Young Artists 2022 Art

Dominic Chambers Comes Home

In the near-decade since Dominic Chambers, 29, set off on his artistic journey, he’s never had the opportunity to present his artworks with his family in attendance. However, that’s about to change with his upcoming solo show at the Contemporary Art Museum St. Louis. “As I’m coming home I’ve been thinking about my relationship to certain spaces,” says Chambers. “In St. Louis I grew up in the hood; if you were thinskinned, you wouldn’t survive there. I’ve been interested in transportive spaces: trains, libraries, and basketball courts. I’ve started thinking about what all these spaces have in common and what they represent to us as the Black community.” As we speak, Chambers’s Shiba Inu, Mars, barks in the background. “I’ve also been really inspired by poets lately. I love the way poets utilize their prose to depict imagery.”

While still at the Milwaukee Institute of Art and Design working on his BFA, Chambers completed a residency at Yale. He applied to the university’s graduate program but was rejected. In the meantime, he took on odd jobs in fashion and as a chocolatier. “I developed a new body of work, with no resources. I wasn’t making paintings, I just did a bunch of drawings. I had to rely on my own voice, outside of an institution. Those drawings were significant because they were the first things that came directly out of my own imagination. They spoke to my commitment to my craft. Every artist needs to have that moment where they feel validated—not by the outside world, but by themselves.” After reapplying, Chambers received his Yale MFA in 2019.

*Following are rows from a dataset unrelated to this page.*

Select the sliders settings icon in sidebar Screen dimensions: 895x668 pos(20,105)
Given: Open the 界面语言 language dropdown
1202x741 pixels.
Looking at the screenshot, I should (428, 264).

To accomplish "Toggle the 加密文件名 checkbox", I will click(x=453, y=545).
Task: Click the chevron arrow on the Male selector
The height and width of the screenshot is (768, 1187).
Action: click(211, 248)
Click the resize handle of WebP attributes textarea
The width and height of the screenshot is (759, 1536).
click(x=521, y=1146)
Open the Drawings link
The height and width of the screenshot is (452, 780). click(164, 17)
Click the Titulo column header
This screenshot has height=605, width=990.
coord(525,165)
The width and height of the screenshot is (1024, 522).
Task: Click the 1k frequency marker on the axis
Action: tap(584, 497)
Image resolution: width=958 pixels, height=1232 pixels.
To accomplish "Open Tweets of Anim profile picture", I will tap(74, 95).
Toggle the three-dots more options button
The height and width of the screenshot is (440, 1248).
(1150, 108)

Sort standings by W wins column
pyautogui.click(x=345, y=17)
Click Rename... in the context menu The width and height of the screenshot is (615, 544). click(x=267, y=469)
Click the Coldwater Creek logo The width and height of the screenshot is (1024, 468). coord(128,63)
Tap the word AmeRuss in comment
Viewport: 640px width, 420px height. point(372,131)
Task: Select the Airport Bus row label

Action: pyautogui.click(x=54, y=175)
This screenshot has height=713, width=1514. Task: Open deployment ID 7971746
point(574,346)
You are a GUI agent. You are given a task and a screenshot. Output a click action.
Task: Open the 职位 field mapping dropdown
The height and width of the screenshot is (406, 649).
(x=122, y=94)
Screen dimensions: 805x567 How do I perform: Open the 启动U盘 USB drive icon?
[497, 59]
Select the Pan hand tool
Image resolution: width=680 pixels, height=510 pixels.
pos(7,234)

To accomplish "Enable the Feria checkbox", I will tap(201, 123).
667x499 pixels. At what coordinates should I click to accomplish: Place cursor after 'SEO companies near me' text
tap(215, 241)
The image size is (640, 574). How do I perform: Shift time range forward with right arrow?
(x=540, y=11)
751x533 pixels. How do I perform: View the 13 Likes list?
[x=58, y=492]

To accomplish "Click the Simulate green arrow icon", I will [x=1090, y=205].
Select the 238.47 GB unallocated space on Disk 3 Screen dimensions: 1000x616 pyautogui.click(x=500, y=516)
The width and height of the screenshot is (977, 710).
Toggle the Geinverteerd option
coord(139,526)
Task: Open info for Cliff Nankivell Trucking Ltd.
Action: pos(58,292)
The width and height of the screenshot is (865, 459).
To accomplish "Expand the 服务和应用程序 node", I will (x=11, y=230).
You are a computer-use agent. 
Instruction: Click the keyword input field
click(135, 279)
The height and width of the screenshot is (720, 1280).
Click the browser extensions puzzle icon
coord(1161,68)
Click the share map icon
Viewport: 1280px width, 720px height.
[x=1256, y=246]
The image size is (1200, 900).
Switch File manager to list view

This period of self-exploration reframed how he approached his later work. It allowed him to delve deeper into his interest in Blackness and the surreal; resolve anxieties around his practice; and deal with remnants of self-ambivalence from his childhood. He appears less driven by a search for acclaim now. An aura of lucidity permeates his new works. He opines: “You leave things around because they were part of your creative interest or intrigue. You aren’t looking for an answer. My works have already taken me to places that exceeded my own imaginations. They’ve shifted my material reality. As long as I’m on that creative train, I’m not necessarily interested in a destination—as long as wherever I stop along the way, I leave something significant behind.”